BT rolls out new ad-heavy payphones
It looks like the streets of London will soon be getting an extra dash of advertising courtesy of BT, which has begun the roll-out of some fresh new payphones, marking the first redesign the company's done in more than 20 years. Designed in partnership with advertising firm JCDecaux, the so-called Street Talk 6 kiosks boast illuminated scrolling advertisements on the rear and no walls or doors, with only a small plastic hood provided to protect the cellphone-less among you from the elements. Apparently, the payphone's cost BT about £2,000 (or close to $4,000) apiece, although we somehow doubt they'll have much trouble making that back a few times over. Look for the first of the new payphones to hit the Richmond and Ealing boroughs of London this week, with the roll-out presumably set to slowly expand throughout the rest of the U.K. shortly thereafter.[Via Channel 4]


















So these are great for making money, but shit for using to call someone when it's raining?
They have hoods or whatever you want to call them to protect you from rain.
@Jay: That hood isn't even big enough to protect the phone from the rain, much less a person.
Interesting priorities
no doubt they will put up the minimum call charge aswell!!
They should come up with a system to let you call for free provided you watch an ad or two.
At the university I go to we have two bell phones that allow free local calls. They have a 12" or so LCD that displays adds.
Last I checked both had been out of order for months, but I've used them a couple times when I didn't want to waste daytime minutes on my cell phone.
Looks a bit naff. The lack of walls to protect you from rain, privacy and unwanted noise is a poor idea.
Installed at 09:00am, vandalised at 09:15am, replaced two weeks later at an exorbitant cost, home land line call charges go up.
I think they look ugly and wonder, like those above, what use they'll be in protecting you from elements when you make a call.
It didn't work when they put internet access in their phone boxes and it won't work again. The only people I ever see in London using telephone boxes are drug users in Brixton using them to shoot up out of sight of the CCTV cameras or to nick the change out of them because they've blocked the coin slots.
most calls made from payphones are untimed, fixed-cost calls, right?
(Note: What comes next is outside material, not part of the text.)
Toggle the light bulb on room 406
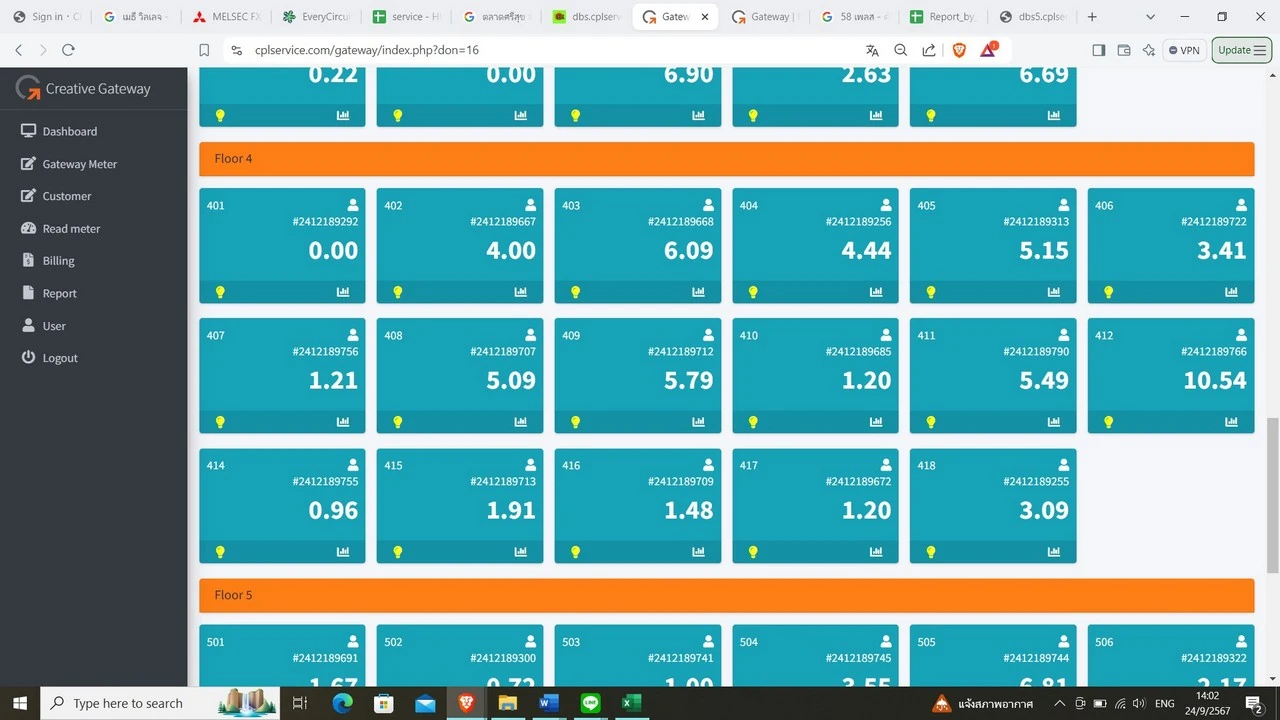1280x720 pixels. [x=1109, y=292]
Not protecting you from the elements is probably a design feature; the shorter your call (as it would be if you were in the wind and/or rain), the more customers can be serviced with any given phone and the more revenue per phone.
I'm sure it's all been worked out.
No, you have to pay per the amount of time you spend making a call. I think the minimum used to be 20p for about a minute.
At least by having no windows or doors they won't get constantly broken by vandals, so less money for BT to spend.
"Apparently, the payphone's cost BT about £2,000 (or close to $4,000) apiece"
Errant apostrophe...
The lack of cover/walls/roof is to stop people using them as a toilet, homeless people sleeping in them, people having sex in them with hookers, people leaving loads of hookers adverts etc. Standing in the rain for a while is a small price to pay to not have to stand in the hell hole that is a London (or any major cities) phone box. If only for the smell.
Also, there is some kind of law that allows BT to put phone boxes almost anywhere for almost no fee, or just existing sites they can still use. So basically they are now just taking advantage of the fact and they really just are billboards now. They are just billboards that happen to have a phone attach (which no one uses in any profitable way what so ever)
What's a payphone? ;)
We've had these in Sydney Australia for about five years or more now, and the trend is to stick them as close to major roads as possible to increase the advertising exposure. An unwanted side-effect is the increase of traffic exposure to the user also. These booths really are the pits. Thanks J.C Decaux, your bus stops and phone booths are a crying shame. (I won't talk about the pay-toilets!)
Great for advertising, shame that you can't actually use the bloody things to make phone calls since they're so exposed to traffic that you can't hear anything.
Actually by the time that article had been written I had already complained to Richmond about two of them:
http://www.say-it-all.com/newsdev/admin/story.php?intro_id=2504
Councils should be charging rent for a start (they are clearly larger than a payphone so no reason why it should be free.)
And this kind of hoarding wouldn't, I think, normally be allowed in conservation and residential areas (the location of many of these.)